According to the president of the Canadian Institutes of Health Research, Dr. Alan Bernstein, this is considered an "important advancement" in cancer treatment because it's effectively using "our body's own mechanisms, whether immunological, hormonal or biological, as attack weapons against cancer."
"It's an important proof of principle," said Bernstein. "It actually worked in two patients. The question is, can you actually extend that to other patients and other cancers?"
Rosenberg and his team are seen as pioneers using the body's own T-cells to identify malignant tumors. Once modified, these fighters can stay in the bloodstream long enough to obliterate the cancerous cells. Some optimistic scientists even say that these engineered T-cells could be the forerunner to a type of cancer vaccine.

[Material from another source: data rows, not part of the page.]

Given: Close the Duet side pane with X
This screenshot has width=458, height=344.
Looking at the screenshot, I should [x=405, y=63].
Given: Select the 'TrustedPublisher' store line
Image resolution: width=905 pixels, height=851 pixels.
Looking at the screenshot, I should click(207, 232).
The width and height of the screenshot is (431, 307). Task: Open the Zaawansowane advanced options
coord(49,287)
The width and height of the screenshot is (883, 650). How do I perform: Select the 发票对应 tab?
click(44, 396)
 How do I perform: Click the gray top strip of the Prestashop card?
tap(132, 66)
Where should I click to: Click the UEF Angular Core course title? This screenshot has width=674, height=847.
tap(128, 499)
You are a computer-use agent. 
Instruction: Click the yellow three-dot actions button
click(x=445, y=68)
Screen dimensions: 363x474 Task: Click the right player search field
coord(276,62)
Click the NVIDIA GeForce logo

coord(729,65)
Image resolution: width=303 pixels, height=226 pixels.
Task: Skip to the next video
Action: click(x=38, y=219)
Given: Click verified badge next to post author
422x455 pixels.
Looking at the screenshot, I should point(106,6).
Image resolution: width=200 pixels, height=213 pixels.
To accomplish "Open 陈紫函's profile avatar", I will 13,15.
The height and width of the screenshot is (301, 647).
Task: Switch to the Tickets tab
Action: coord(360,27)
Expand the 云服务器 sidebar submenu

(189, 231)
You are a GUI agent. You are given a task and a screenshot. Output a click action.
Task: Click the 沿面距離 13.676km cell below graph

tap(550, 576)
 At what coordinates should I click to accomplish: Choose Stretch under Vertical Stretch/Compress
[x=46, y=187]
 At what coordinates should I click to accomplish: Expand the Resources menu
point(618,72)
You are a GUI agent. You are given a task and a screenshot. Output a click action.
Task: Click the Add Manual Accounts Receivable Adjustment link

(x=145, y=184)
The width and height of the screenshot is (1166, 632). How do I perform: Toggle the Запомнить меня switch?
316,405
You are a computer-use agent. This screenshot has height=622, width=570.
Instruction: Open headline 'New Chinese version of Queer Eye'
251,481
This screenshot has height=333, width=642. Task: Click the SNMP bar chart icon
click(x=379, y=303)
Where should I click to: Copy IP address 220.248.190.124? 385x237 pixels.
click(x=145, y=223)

By genetically modifying white blood cells (T-cells) extracted from melanoma victims, the researchers were able to save the lives of two men taking part in the NCI's early stage clinical trial, launched in December 2004.
The two were part of a group of 17 terminally ill patients who were undergoing Rosenberg's experimental gene therapy treatment for advanced melanoma. They all had a life expectancy of less than six months. Fifteen of the patients succumbed to their illness, but the two patients who are still alive 18 months after the treatment are the source of hope for the medical community.
Cancer biologist and director of the Research Institute at Toronto's Mount Sinai Hospital, Dr. Jim Woodgett, told CBC Online, "This is significant. It wasn't a fluke, it worked in two patients, not one."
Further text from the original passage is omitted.